A escalação do elenco para a apresentação do último dia 18 de Junho foi acertada. A gaúcha Luísa Kurtz mostrou bela musicalidade vocal, timbre lírico com agudos harmoniosos e interpretação cênica convincente da personagem The Governess. Chimarrão e churrasco fizeram bem ao soprano que teve uma atuação marcante e comovedora. Pena não poder dizer o mesmo de Céline Imbert, o soprano faz uma atuação convincente da personagem Mrs. Grose. Sua voz saiu gritada no primeiro ato e oscilou no segundo, despejava potência vocal sem necessidade, tornando-a agressiva e forçada no pequeno teatro, quer transformar sua voz maior que a personagem.

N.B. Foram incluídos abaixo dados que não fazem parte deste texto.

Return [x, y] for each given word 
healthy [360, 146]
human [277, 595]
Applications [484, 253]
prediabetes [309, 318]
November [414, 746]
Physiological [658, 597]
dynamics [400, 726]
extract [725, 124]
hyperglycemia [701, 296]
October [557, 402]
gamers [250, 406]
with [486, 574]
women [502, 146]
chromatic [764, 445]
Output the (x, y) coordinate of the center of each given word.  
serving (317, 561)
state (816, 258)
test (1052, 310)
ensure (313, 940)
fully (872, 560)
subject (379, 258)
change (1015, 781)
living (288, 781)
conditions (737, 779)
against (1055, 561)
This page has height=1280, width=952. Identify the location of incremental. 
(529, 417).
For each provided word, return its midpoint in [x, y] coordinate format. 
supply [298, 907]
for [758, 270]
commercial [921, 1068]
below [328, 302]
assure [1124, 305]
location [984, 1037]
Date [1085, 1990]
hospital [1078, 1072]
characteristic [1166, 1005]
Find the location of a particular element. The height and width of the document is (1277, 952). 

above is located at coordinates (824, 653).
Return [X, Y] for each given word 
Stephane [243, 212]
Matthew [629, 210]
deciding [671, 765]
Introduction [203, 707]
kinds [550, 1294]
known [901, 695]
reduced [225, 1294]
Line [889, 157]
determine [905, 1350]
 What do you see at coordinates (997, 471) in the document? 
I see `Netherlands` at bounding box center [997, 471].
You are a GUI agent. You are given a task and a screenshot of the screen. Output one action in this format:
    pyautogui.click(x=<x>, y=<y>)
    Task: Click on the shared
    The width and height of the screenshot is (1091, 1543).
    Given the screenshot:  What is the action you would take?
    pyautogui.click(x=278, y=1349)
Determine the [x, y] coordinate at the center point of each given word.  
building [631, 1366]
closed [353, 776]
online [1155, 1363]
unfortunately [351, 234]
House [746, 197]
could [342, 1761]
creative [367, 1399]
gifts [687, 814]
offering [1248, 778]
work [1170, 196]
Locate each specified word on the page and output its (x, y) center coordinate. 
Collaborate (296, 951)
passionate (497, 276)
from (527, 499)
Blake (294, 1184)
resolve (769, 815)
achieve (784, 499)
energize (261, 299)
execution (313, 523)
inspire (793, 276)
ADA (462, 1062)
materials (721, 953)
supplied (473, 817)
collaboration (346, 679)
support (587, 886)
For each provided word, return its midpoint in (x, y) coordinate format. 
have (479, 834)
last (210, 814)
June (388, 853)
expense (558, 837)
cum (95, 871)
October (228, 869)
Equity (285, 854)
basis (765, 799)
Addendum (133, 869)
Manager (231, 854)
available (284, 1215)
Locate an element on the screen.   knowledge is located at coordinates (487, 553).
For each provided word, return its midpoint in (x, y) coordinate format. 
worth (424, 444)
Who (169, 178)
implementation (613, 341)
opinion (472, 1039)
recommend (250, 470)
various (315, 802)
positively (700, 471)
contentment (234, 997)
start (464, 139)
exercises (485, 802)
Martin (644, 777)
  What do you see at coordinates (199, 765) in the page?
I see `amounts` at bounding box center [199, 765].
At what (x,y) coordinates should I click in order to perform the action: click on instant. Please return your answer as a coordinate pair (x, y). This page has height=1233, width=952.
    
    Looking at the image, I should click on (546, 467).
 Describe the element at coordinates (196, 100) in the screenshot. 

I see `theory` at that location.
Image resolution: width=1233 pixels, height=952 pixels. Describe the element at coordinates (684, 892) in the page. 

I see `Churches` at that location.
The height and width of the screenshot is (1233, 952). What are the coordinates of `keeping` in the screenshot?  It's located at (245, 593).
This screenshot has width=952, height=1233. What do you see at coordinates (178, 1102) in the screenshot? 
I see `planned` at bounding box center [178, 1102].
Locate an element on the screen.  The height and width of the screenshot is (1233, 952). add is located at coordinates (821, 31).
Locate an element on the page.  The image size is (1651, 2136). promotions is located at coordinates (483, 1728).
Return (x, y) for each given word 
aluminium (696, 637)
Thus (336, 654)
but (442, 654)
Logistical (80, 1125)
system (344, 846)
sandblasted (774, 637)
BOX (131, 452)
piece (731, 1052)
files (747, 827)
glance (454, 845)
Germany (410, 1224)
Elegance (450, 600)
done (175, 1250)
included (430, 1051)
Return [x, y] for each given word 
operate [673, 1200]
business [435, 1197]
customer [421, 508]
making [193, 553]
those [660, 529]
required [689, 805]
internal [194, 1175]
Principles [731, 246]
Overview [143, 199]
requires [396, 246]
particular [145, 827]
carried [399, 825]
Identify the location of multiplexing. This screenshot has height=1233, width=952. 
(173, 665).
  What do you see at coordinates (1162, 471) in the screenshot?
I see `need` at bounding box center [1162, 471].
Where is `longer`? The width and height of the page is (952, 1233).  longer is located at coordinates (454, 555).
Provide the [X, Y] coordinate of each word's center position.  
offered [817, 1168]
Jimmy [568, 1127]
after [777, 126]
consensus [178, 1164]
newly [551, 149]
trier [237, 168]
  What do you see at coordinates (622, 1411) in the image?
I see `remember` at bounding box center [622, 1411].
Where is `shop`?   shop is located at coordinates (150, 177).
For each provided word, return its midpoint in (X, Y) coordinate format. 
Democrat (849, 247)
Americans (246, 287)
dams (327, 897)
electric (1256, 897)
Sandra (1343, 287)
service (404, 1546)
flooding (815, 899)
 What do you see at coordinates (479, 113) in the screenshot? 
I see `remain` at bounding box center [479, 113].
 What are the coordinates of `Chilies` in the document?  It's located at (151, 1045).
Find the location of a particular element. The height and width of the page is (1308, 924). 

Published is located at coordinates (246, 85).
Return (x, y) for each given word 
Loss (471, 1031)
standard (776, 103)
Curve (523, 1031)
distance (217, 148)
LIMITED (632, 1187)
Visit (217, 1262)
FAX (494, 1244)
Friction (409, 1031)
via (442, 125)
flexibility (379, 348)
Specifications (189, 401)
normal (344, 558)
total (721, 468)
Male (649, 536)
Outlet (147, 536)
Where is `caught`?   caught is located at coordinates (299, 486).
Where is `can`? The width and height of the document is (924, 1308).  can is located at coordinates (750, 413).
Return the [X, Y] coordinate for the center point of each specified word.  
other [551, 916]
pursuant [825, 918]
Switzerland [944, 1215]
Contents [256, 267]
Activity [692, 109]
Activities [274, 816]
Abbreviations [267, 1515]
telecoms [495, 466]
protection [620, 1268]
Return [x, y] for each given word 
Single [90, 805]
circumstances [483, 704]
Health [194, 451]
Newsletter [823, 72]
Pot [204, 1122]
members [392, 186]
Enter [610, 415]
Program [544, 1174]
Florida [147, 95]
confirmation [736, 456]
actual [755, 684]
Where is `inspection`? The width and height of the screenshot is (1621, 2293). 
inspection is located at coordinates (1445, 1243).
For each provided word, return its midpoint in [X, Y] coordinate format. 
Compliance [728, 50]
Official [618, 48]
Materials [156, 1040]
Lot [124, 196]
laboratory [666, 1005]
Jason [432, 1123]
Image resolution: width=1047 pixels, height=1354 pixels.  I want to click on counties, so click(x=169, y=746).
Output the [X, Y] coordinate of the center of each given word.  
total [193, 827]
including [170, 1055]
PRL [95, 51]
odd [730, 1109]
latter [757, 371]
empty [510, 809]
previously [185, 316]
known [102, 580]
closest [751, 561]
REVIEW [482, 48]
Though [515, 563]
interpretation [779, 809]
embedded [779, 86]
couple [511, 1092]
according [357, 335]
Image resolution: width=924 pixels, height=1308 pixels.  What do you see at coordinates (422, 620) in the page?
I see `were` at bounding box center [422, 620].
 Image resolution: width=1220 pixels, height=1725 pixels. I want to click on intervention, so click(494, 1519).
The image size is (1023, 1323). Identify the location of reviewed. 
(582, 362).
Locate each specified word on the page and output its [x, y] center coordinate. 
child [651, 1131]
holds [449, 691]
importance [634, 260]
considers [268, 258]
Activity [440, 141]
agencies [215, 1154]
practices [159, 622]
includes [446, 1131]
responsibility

Luciana Bueno fez uma Miss Jessel no ponto, arrebentou com um belo timbre escuro de mezzo-soprano, esbanjou em belos graves e interpretou com grande qualidade artística. Não entendo por que esse talento vocal é tão pouco aproveitado em nossos teatros líricos. O Peter Quint de Juremir Vieira trouxe um timbre com agudos convencionais e consistentes em todos os registros. Os jovens que fizeram Flora e Miles mostraram precoce talento e grande desenvoltura vocal e cênica.
A Orquestra do Theatro São Pedro regida pelo maestro convidado Steven Mercurio fez uma bela exibição. Música em bom volume e som, solos de violino e violoncelo primorosamente tocados e uma musicalidade adequada ao tamanho do teatro proporcionou belas notas aos ouvintes.
A direção de Lívia Sabag capta a essência do libreto e com criatividade e algumas ousadias faz uma bela leitura das 16 cenas. Auxiliada pelos cenários dinâmicos de Nicolás Boni , figurinos de Veridiana Piovezan que nos transportam para os campos ingleses e a luz que auxilia o enredo de Wagner Pinto, a concepção de Lívia Sabag mostrou todas as tensões e ambiguidades sexuais dos personagens. Diretora de ópera em evolução permanente.
Tenho que falar da qualidade do programa , dois textos informativos introdutórios e a biografia completa dos solistas e produtores em um papel de qualidade fazem que o guardemos para a posteridade.